1871 – Wilhelm I of Germany was proclaimed the first German Emperor in the ‘Hall of Mirrors’ of the Palace of Versailles.

1882 A. A. Milne, English author, was born (d. 1956).

1884 Dr. William Price attempted to cremate the body of his infant son, Jesus Christ Price, setting a legal precedent for cremation in the United Kingdom.

1886 –  Modern field hockey was born with the formation of The Hockey Association in England.

1889 Thomas Sopwith, British aviation pioneer, was born  (d. 1989).
1892  Oliver Hardy, American comedian and actor, was born (d. 1957).
1896 The X-ray machine was exhibited for the first time.

1903  President Theodore Roosevelt sent a radio message to King Edward VII: the first transatlantic radio transmission originating in the United States.

1904 Cary Grant, English actor, was born (d. 1986).

1911 Eugene B. Ely landed on the deck of the USS Pennsylvania stationed in San Francisco harbor, the first time an aircraft landed on a ship.

1913  Danny Kaye, American actor, was born (d. 1987).

1916  A 611 gram chondrite type meteorite struck a house near the village of Baxter in Stone County, Missouri.

1919  The Paris Peace Conference opened in Versailles.

1919  Ignacy Jan Paderewski became Prime Minister of the newly independent Poland.

1919 Bentley Motors Limited was founded.

1933 Ray Dolby, American inventor (Dolby noise reduction system), was born .

1943  Warsaw Ghetto Uprising: The first uprising of Jews in the Warsaw Ghetto.

1944 Paul Keating, 24th Prime Minister of Australia, was born.

1944 The Metropolitan Opera House in New York City hosted a jazz concert for the first time.
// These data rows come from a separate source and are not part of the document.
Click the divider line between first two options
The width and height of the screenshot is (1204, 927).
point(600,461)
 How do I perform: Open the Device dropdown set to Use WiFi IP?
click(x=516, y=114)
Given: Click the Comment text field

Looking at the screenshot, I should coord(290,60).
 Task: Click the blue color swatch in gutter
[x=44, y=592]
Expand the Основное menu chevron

The performers were Louis Armstrong, Benny Goodman, Lionel Hampton, Artie Shaw, Roy Eldridge and Jack Teagarden.

1944 – Soviet forces liberated Leningrad, effectively ending a three year Nazi siege, known as the Siege of Leningrad.
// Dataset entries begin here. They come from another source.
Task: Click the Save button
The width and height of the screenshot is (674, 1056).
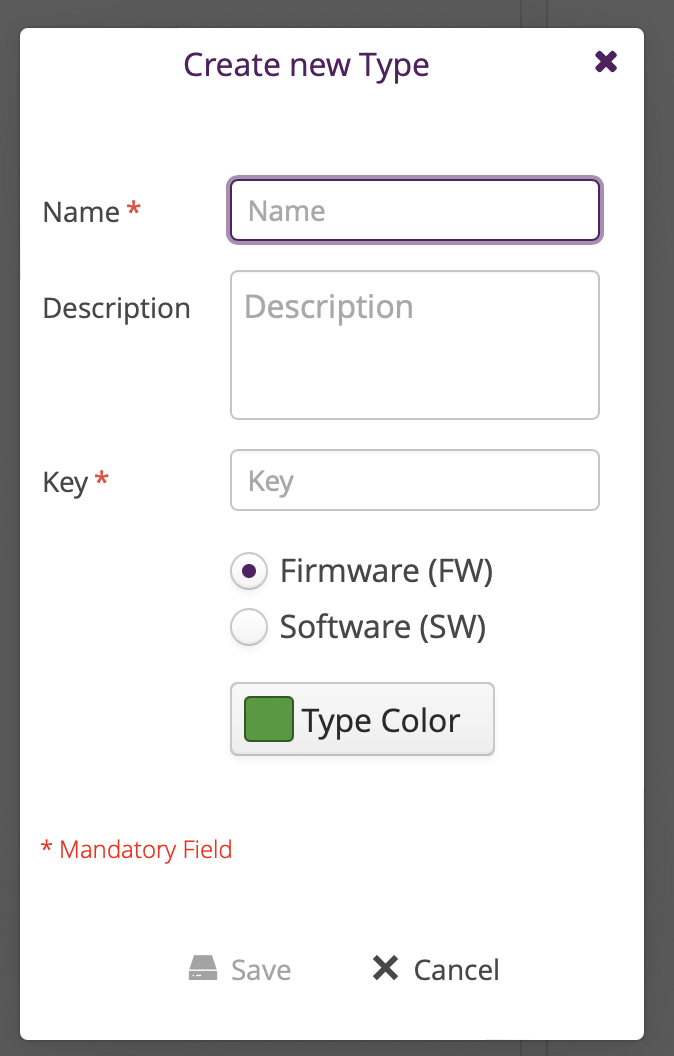Action: click(x=240, y=967)
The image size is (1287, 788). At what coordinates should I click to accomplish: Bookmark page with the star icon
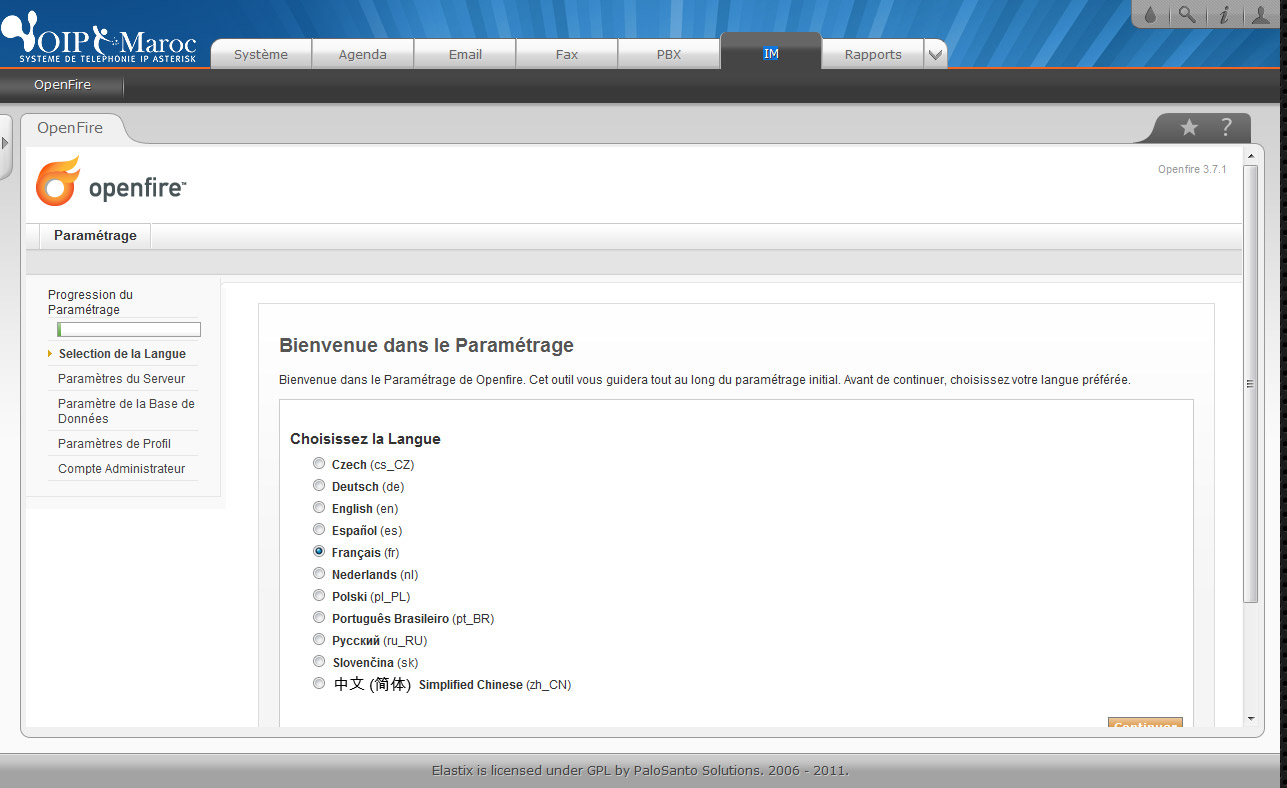[1189, 128]
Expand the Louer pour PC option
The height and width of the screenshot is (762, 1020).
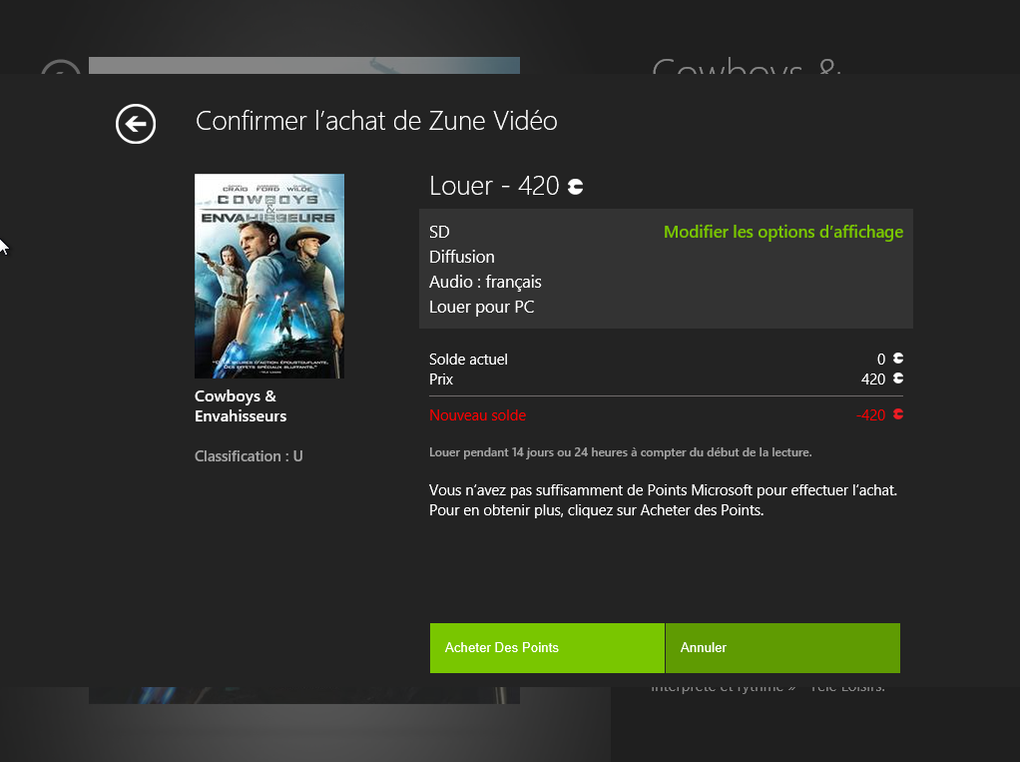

1945 Liberation of the Budapest ghetto by the Red Army.

1954  Tom Bailey, English musician (Thompson Twins), was born.

1955  Battle of Yijiangshan.

1958 – Willie O’Ree, the first African Canadian National Hockey League player, made his NHL debut.

1969  United Airlines Flight 266 crashed into Santa Monica Bay resulting in the loss of all 32 passengers and six crew members.
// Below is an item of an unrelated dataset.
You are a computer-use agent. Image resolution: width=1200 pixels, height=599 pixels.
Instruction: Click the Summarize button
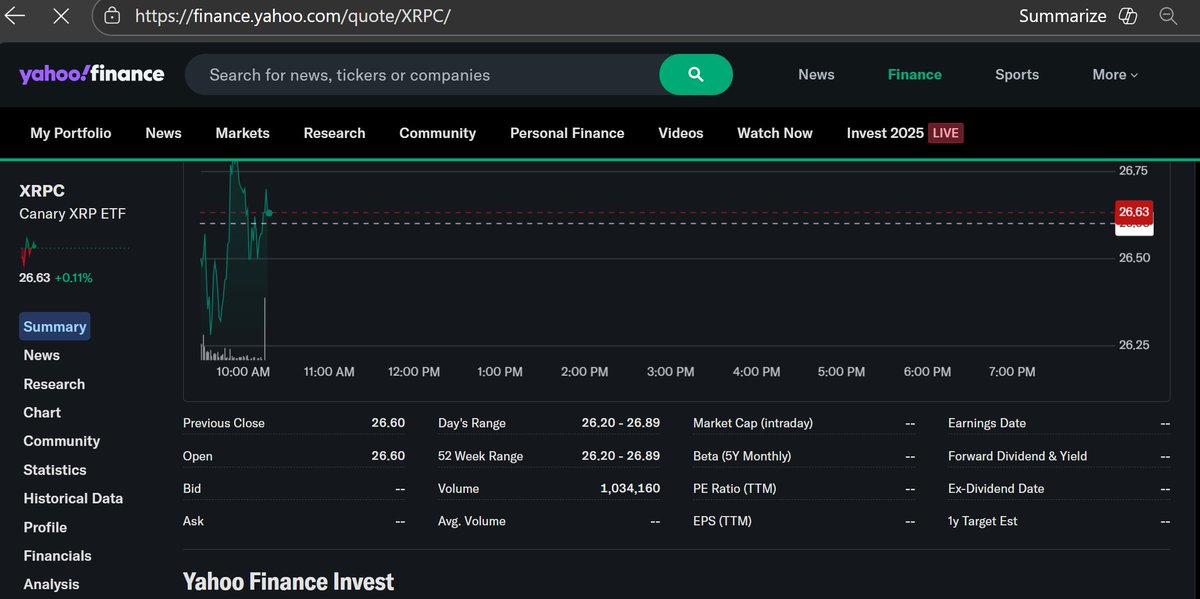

1974 A Disengagement of Forces agreement was signed between the Israei and Egyptian governments, ending conflict on the Egyptian front of the Yom Kippur War.

1977  Scientists identified a previously unknown bacterium as the cause of the mysterious Legionnaires’ disease.

1977 – Australia’s worst rail disaster at Granville, Sydney killed 83.

1978  The European Court of Human Rights found the United Kingdom government guilty of mistreating prisoners in Northern Ireland, but not guilty of torture.

1980 Upper Hutt’s Jon Stevens made it back-to-back No.1 singles when ‘Montego Bay’ bumped ‘Jezebel’ from the top of the New Zealand charts.

'Montego Bay' hits number one
1994 The Cando event, a possible bolide impact in Cando, Spain. Witnesses claimed to have seen a fireball in the sky lasting for almost one minute.
1997  Boerge Ousland of Norway becomes the first person to cross Antarctica alone and unaided.

1998 Lewinsky scandal: Matt Drudge broke the Bill Clinton-Monica Lewinsky affair story on his website The Drudge Report.

2000 The Tagish Lake meteorite hit the Earth.

2002 Sierra Leone Civil War declared over.

2003 A bushfire killed 4 people and destroyed more than 500 homes in Canberra.

2005 The Airbus A380,, the world’s largest commercial jet, was unveiled at a ceremony in Toulouse.

2007 The strongest storm in the United Kingdom in 17 years killed 14 people, Germany’s worst storm since 1999 with 13 deaths. Hurricane Kyrill, caused at least 44 deaths across 20 countries in Western Europe. Other losses included the Container Ship MSC Napoli destroyed by the storm off the coast of Devon.

2009 – Gaza War: Hamas announced they will accept Israeli Defense Forces’s offer of a ceasefire.

2012 – A series of coordinated actions (including a blackout of Wikipedia) take place in protest against SOPA (Stop Online Piracy Act) and PIPA (Protect IP Act).).